Together Howard Taylor and his wife authored several books:

==Published works==
- These Forty Years 1908
- Hudson Taylor and The China Inland Mission Vol. 1 Hudson Taylor in Early Years: The Growth of a Soul 1911
- Hudson Taylor and The China Inland Mission Vol. 2 The Growth of a Work of God 1918
- Hudson Taylor's Spiritual Secret 1932

==Continued service==
Mary Geraldine Guinness was a noteworthy missionary in her own right with a love of writing. She joined the CIM in 1888 and became one of the key biographers for the CIM. She served in Hunan before they were married. She was already the author of a few books including "The Story of the China Inland Mission" and "In the Far East".

Howard Taylor took risks to serve the mission in China. In 1898, for nine months he was acting superintendent in Henan while suffering from intractable dysentery. When he asked to be replaced and freed to get proper treatment, his father, Hudson Taylor, confessed that he had no one available to take over. He urged Howard to stay on and Howard Taylor did.

In 1901, when the Student Volunteer Movement invited Howard Taylor and his wife to be the speakers among the colleges and universities.
Ten years after his service began in China, in 1900, he and his wife made a special tour of the American colleges, again at the invitation of the Student volunteer Missionary Union. This was considered one of the most notable campaigns ever conducted among North American institutions by secretaries of the Student Volunteer Movement on overseas missions. They began the mobilization tour in November 1900, continuing with some interruptions, until April 1901.

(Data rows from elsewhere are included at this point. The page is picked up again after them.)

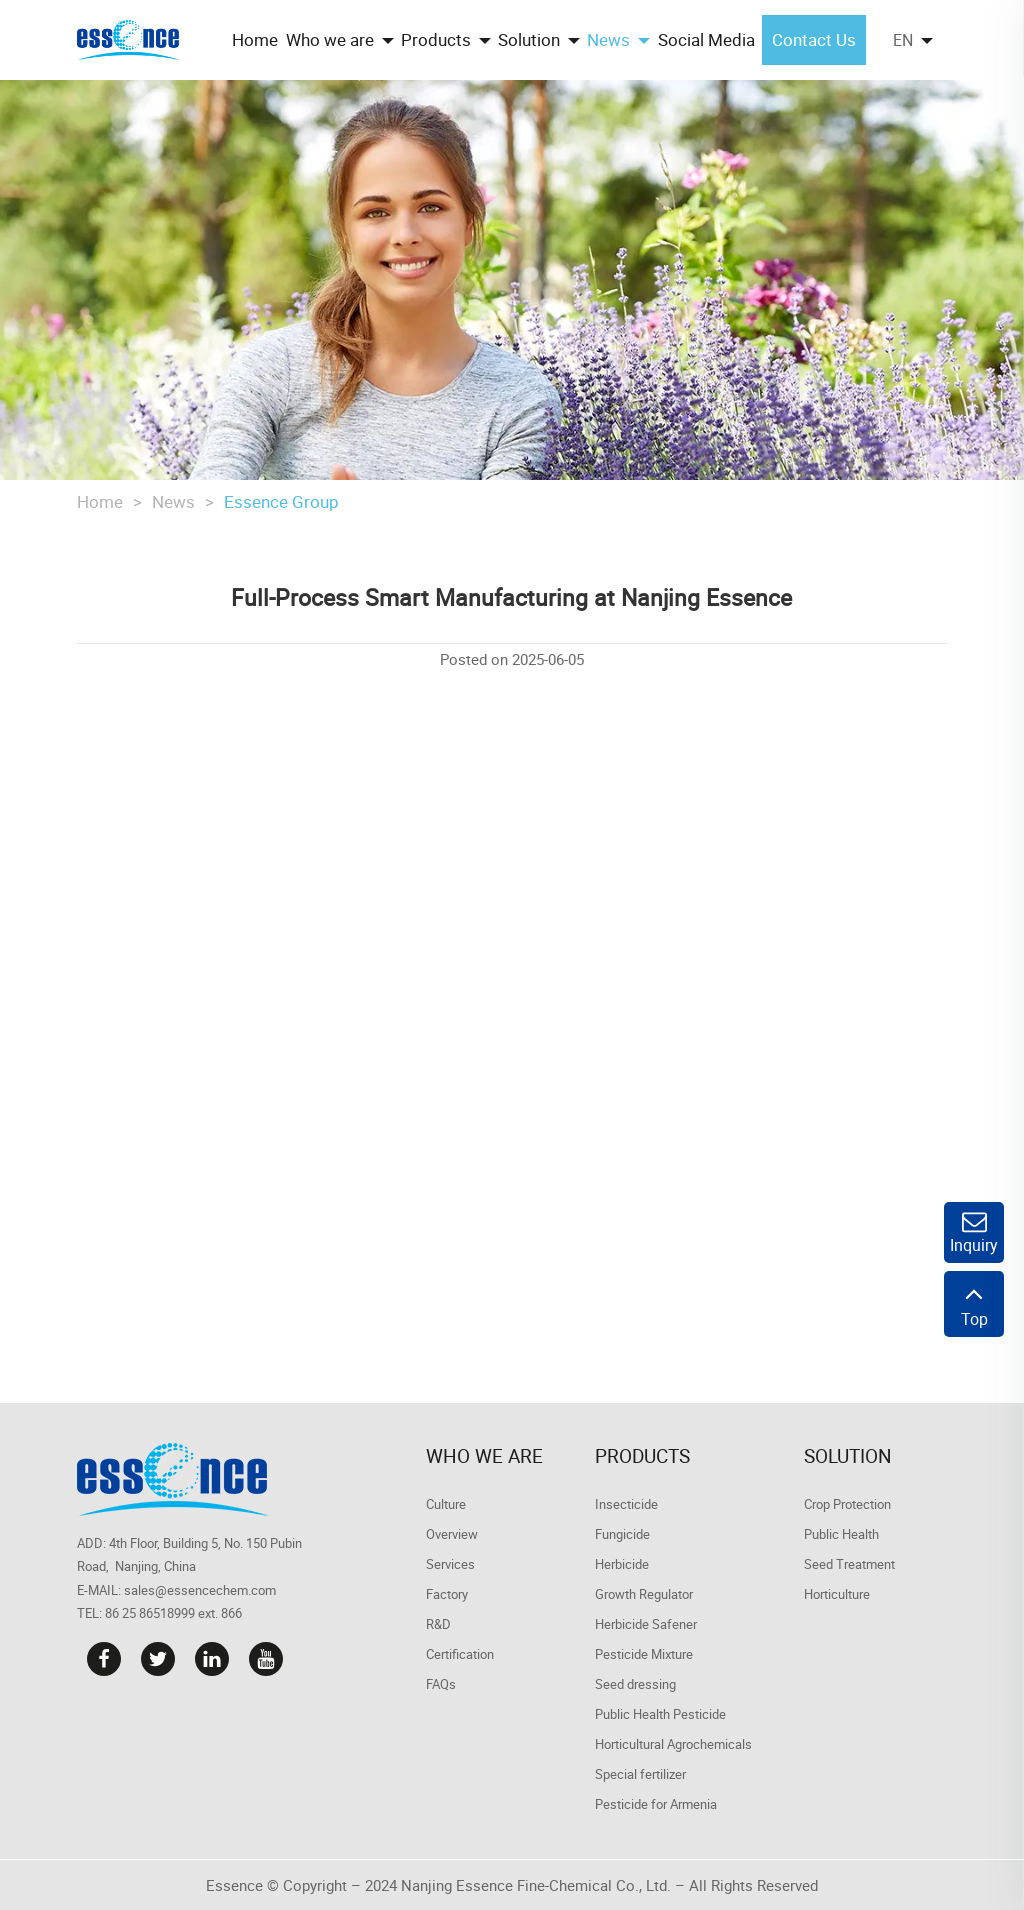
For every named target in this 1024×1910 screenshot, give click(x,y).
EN (903, 40)
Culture (446, 1504)
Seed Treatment (849, 1564)
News (173, 501)
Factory (447, 1594)
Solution (848, 1456)
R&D (438, 1624)
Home (100, 501)
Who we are (484, 1456)
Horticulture (837, 1594)
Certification (460, 1654)
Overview (452, 1534)
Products (642, 1456)
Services (450, 1564)
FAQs (441, 1684)
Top (974, 1304)
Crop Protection (847, 1504)
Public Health (841, 1534)
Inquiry (974, 1232)
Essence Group (281, 501)
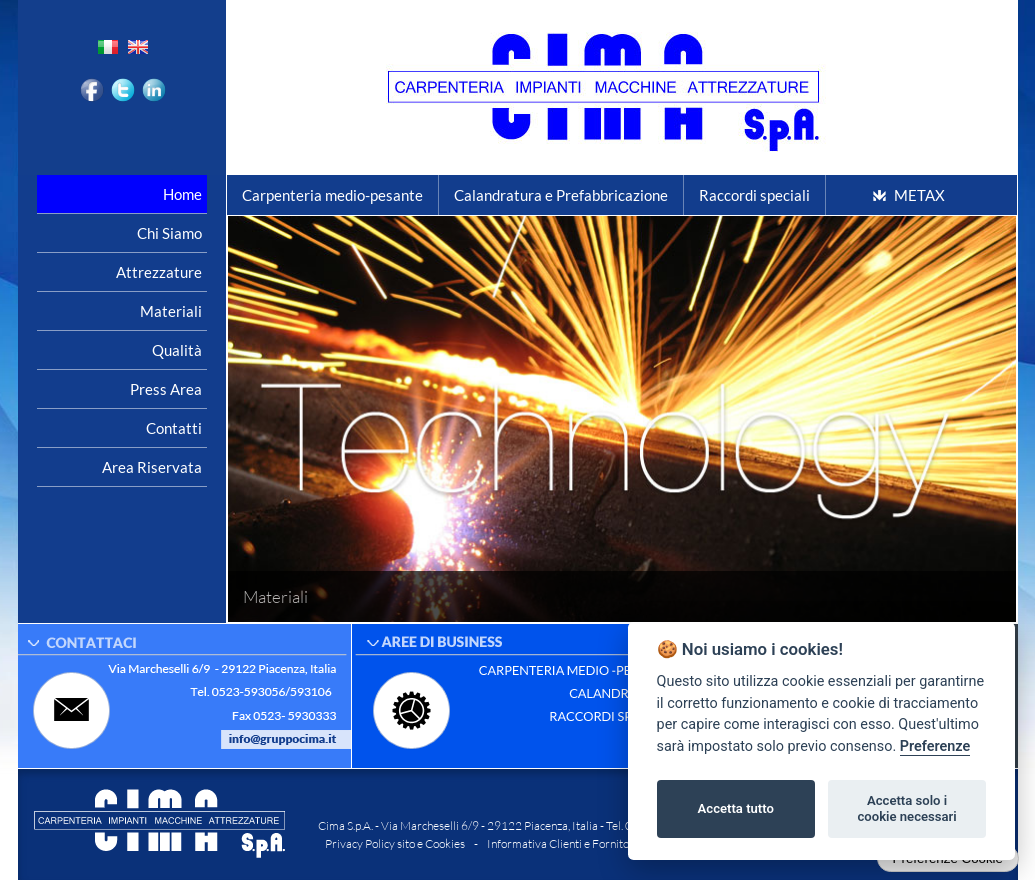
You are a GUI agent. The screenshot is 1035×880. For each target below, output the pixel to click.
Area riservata (152, 467)
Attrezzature (159, 272)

In less than 5 months, between November 1900 and April 1901, Dr Howard Taylor visited 77 different institutions of learning, including 40 medical schools, 10 theological seminaries, 21 universities and colleges, and six other schools. His aim was to present to medical students the opportunities for service on the mission field, so that only those other colleges could be visited that were in or near the largest cities. This work necessitated about 4000 miles of travel, as far north as Montreal and Minneapolis, and as far south as Baltimore and Nashville. Mrs. Taylor went to the women’s colleges of the eastern states. By January they were traveling together on Canadian and western tours. In all, Mrs. Taylor visited nearly as many institutions as did her husband. Their contribution was so much appreciated that the Student Volunteer Movement invited them to become traveling speakers for a whole year in 1912.

On Saturday, 3 June 1905, Howard and Geraldine were there when Hudson Taylor died at Changsha. They had been traveling with him since April visiting the different mission stations along the Yangtze, calling at various ports, to Hankow, then by rail into Henan, and finally to Changsha, the capital of Hunan. At the memorial service held at the China Inland Mission Hall in Shanghai on 13 June, Dr. Howard Taylor spoke about his father’s life, quoting from Hudson Taylor and how his father constantly challenged him,
Does it not say that we ought to lay down our lives for the [Chinese] brethen?

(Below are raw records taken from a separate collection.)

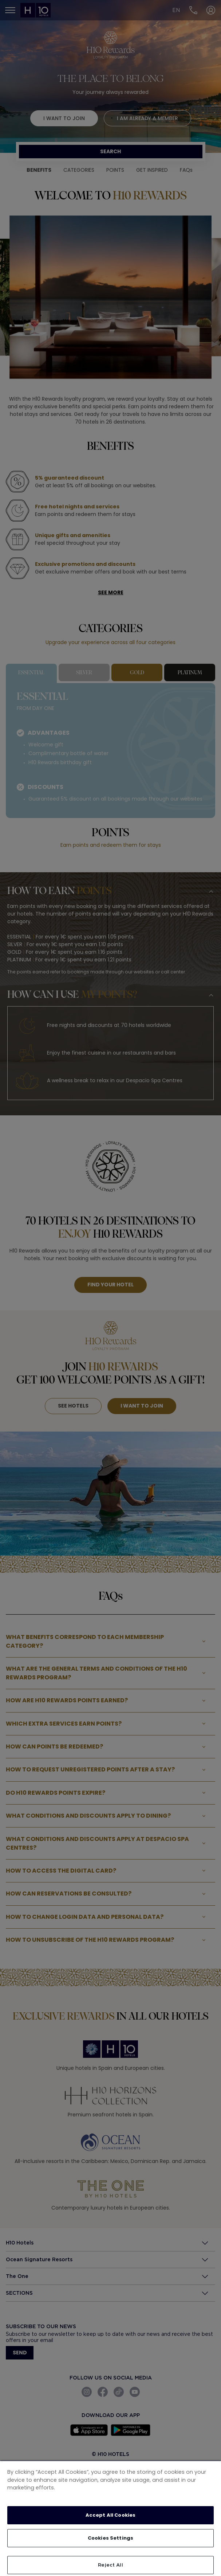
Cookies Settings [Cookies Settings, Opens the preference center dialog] (110, 2538)
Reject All (110, 2565)
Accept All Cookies (110, 2515)
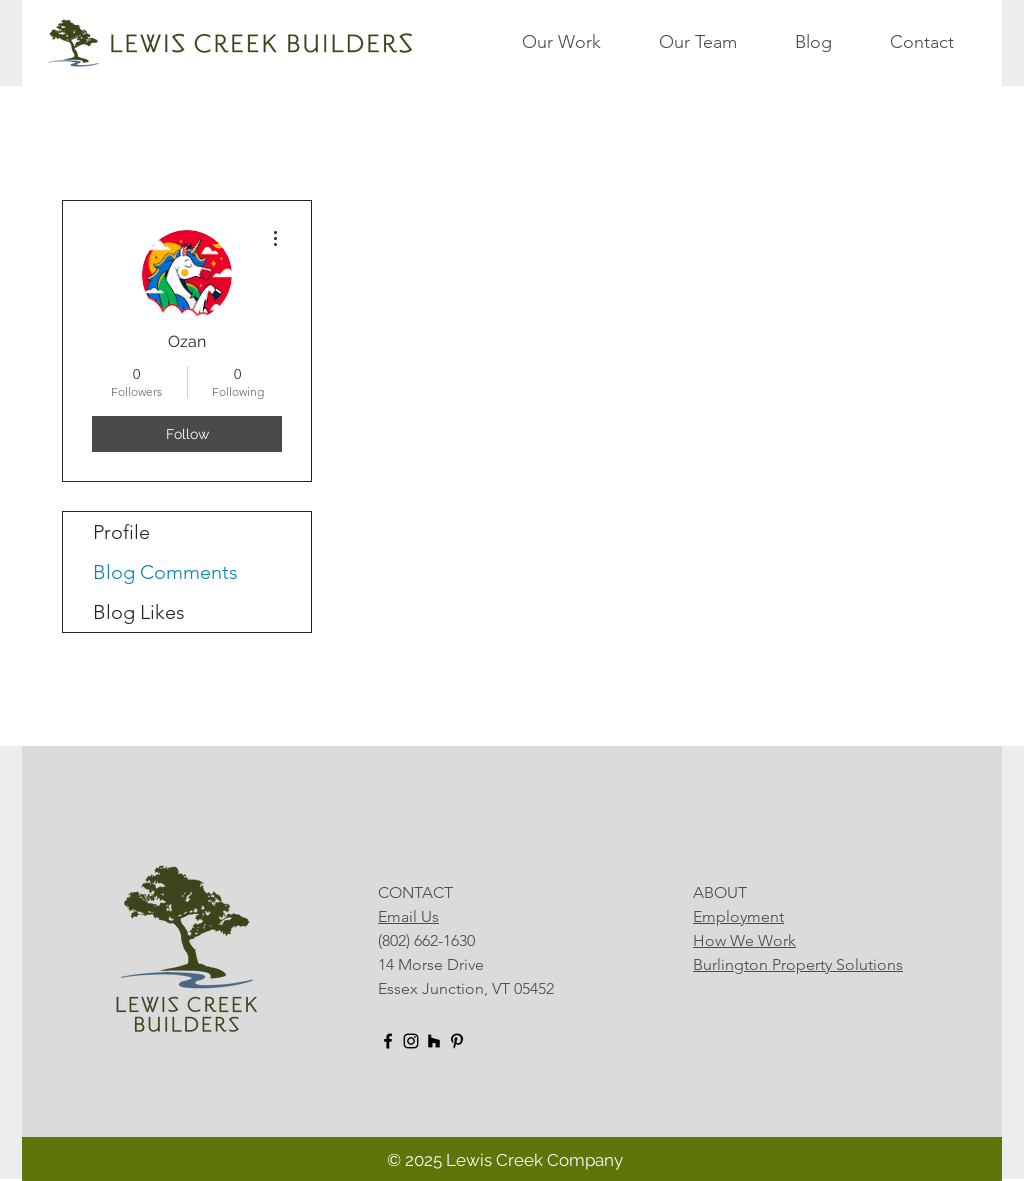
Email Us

In February 1922, Howard and his wife were kidnapped by a bandit leader in Yunnan named Pu Shuming. They were subsequently released. Geraldine recorded the events of the ordeal in "With P’u and His Brigands".

Howard spoke about medical missionary work in China:
The first then, and incomparably the most important qualification for Medical missionary service is love; love that can be felt, that practises as well as preaches.